Descriptors: Sexual Behavior; Adolescent; Students; Cross-Sectional Studies.
In Colombia, approximately 25% of secondary education students inform previous sexual relations. Also, these sexually active adolescents mention many unsafe sexual behaviors, including inconsistent condom use, sexual intercourse under the effect of alcohol, sexual relations after consuming illicit drugs and little or recently known sexual partners(1).
To date, research information on risky sexual behaviors has been isolated(2-4). However, the existence of a pattern of risky behavior for reproductive and sexual health (PRBRSH) has been proposed. This means that several sexual behaviors that represent risks for sexually transmitted infections or unplanned pregnancies are more frequent in the same group of adolescents. Two decades ago, the concept of pattern of risky behaviors for health was proposed, which means that different behaviors that can undermine sexual and physical health are present in the same group of adolescents(5). Likewise, this group displays multiple risky behaviors, such as: cigarette consumption, antisocial behaviors and consumption of several possibly abuse substances(6).

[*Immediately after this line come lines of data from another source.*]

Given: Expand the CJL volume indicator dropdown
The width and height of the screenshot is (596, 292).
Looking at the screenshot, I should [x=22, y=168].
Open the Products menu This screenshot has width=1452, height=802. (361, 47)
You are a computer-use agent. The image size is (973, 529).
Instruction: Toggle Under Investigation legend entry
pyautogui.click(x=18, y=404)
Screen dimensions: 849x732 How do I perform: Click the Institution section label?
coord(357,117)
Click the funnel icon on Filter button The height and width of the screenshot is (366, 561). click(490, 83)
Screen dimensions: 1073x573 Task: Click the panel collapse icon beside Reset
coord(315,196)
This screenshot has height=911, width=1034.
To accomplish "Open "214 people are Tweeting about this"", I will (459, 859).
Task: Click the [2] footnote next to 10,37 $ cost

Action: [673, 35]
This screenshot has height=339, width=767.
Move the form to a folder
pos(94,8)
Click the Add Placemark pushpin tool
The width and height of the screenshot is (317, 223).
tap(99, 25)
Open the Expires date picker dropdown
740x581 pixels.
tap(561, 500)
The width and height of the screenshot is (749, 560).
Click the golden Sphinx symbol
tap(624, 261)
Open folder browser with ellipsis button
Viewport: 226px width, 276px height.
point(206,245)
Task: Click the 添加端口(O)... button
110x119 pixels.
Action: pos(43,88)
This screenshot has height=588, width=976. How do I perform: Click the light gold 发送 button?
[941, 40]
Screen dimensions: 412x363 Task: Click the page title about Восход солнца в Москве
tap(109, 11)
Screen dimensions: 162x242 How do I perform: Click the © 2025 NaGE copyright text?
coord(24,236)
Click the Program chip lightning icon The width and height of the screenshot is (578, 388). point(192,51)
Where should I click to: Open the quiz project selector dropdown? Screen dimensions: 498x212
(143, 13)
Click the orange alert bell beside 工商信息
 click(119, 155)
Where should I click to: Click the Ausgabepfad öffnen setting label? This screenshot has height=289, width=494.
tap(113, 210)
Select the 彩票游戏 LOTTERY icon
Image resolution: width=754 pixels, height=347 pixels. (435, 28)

The PRBRSH may be related with individual, family, social and cultural variables that influence the personality characteristics that are being consolidated(5). It is assumed that personality characteristics basically result from the interwoven search for novelty, search for pleasure and avoidance of pain(7). Despite the existence of a National Sexual and Reproductive Health Policy and a National Program for Sexuality and the Construction of Citizenship in Colombia, which emphasize the education and training of young boys, girls and adolescents, until date, sexual behaviors that represent risks for HIV infection or unwanted pregnancies have not been studied as a set or pattern of behaviors, nor have incidence levels and some variables been defined in international or Colombian studies.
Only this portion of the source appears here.